→ Sezione del documento
= = =

Antonella cominciò a recarsi sempre piú spesso a Cerbaiolo, ogni volta che si sentiva satura, oppressa e avvertiva un bisogno urgente di immergersi nel silenzio senza essere disturbata da niente e da nessuno. Quel luogo è stato per lei una vera scuola di vita.

– Fin dal primo incontro, appena Chiara mi sentí parlare di silenzio e solitudine dimostrò subito una particolare attenzione per me. Con gli anni il nostro è divenuto un rapporto stabile. Era una maestra dello Spirito, ma soprattutto una maestra di vita. Non si possono scindere i due piani. Per lei tutto era in sintonia. Vedeva tra gli intarsi. Si faceva guidare dalla luce interiore, sapeva cogliere i segni nelle cose quotidiane. Tutto era importante, andava fatto bene. Da vera francescana amava le creature e la creazione standoci dentro, sporcandosi le mani. Attenta, premurosa. Madre nuda, austera, severa, ma anche tenera, a volte.

Era sempre occupata dietro a mille faccende, soprattutto dietro alle capre. All’inizio ne aveva poche, poi aumentarono velocemente. I capretti doveva darli via, ma le femmine le teneva tutte. Alla fine erano quasi duecento. Richiedevano un lavoro massacrante. I parti, le malattie, il lupo che ogni tanto faceva razzia. Chiara aveva sempre un bel daffare, portava avanti una vita povera, dura.

= = =

→ Cosa fare
a) Secondo il brano su Cerbaiolo, per quale motivo Antonella vi si recava sempre più spesso?
b) Nel brano su Cerbaiolo, quante capre aveva Chiara alla fine?
c) Prosegui il brano su Cerbaiolo a partire dalla frase che lo chiude.
Le righe riportate qui di seguito non servono.

→ Dati forniti

= = =

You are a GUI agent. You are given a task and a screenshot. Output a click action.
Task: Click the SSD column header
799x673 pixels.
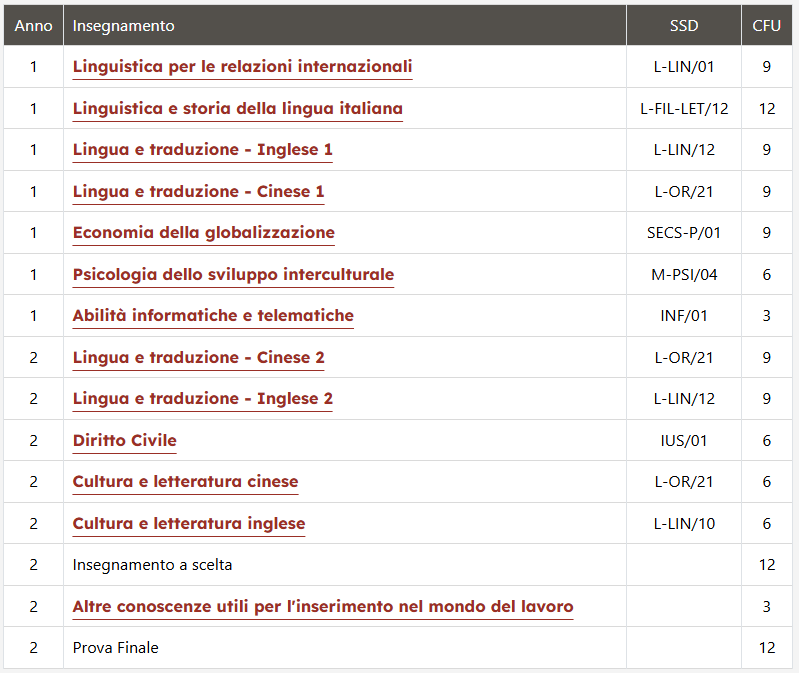pos(684,25)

= = =

→ Risposte ai compiti
a) Ci andava ogni volta che si sentiva satura e oppressa e avvertiva un bisogno urgente di immergersi nel silenzio, senza essere disturbata da niente e da nessuno.

b) Quasi duecento.

c)
– A Cerbaiolo ormai ero una di casa. Chiara conosceva le mie abitudini e lasciava che mi organizzassi da sola. I primi giorni, al mattino presto, andavo sulla cima del monte, dove l’orizzonte si apriva a trecentosessanta gradi. Alle spalle avevo solo boschi folti e fruscianti. Davanti si distendeva la valle con i suoi teneri colori che sfumavano fino a rarefarsi lontano nel chiarore che avvolgeva le propaggini degli Appennini. Nei giorni successivi, appena mi ero ambientata, scendevo giú, nella cappella di Sant’Antonio in mezzo al bosco. Da lí era passato san Francesco, e sant’Antonio vi era rimasto in romitaggio negli ultimi anni di vita. Sotto la cappella, aggrappato allo sperone della roccia, era stato costruito un romitorio. Vi si accedeva da una porticina stretta, chiusa con una grossa catena. Un androne oscuro, attraverso una scaletta, dava accesso a una stanza per un lato incuneata dentro la roccia e per l’altro lato sorretta da una parete in muratura su cui si aprivano due belle finestre. C’erano un tavolo, un letto, una vera pustinia. Allora non c’erano né acqua né luce elettrica. I primi tempi vi ho trascorso alcuni giorni, poi ho preferito restarvi soltanto fino a sera. Quel silenzio prolungato mi assorbiva ripulendomi di tutti i pensieri, di tutti i pesi. Li stanava da dove si erano annidati. Come per osmosi li risucchiava in sé portandoli via. Quel luogo era il nido dell’anima.

Quando la sera rientrava all’eremo Antonella aiutava in cucina. C’era sempre qualcosa da fare. Lavare l’insalata, tagliare il pane, apparecchiare. A volte si tratteneva un po’ intorno al lungo tavolo di marmo, a pulire verdura e frutta che portavano i contadini del luogo o gli ospiti e che servivano per preparare confetture. Se trovava Chiara da sola e non c’erano altri ospiti, le capitava spesso di confidarsi con lei.

– Ci ritrovavamo a parlare come attratte da un’onda che fluiva e ci portava in un mare aperto dove tutto era luminoso, leggero. Eravamo molto in sintonia. Chiara mi capiva, mi sosteneva, mi incoraggiava. Era decisa, forte, io molto piú fragile e insicura. Mi proteggeva con la fiducia che mi dava. Sentivo la sua considerazione, la sua stima. A volte però si arrabbiava. Mi strillava dietro quando vedeva tentennamenti. Da lei accettavo tutto.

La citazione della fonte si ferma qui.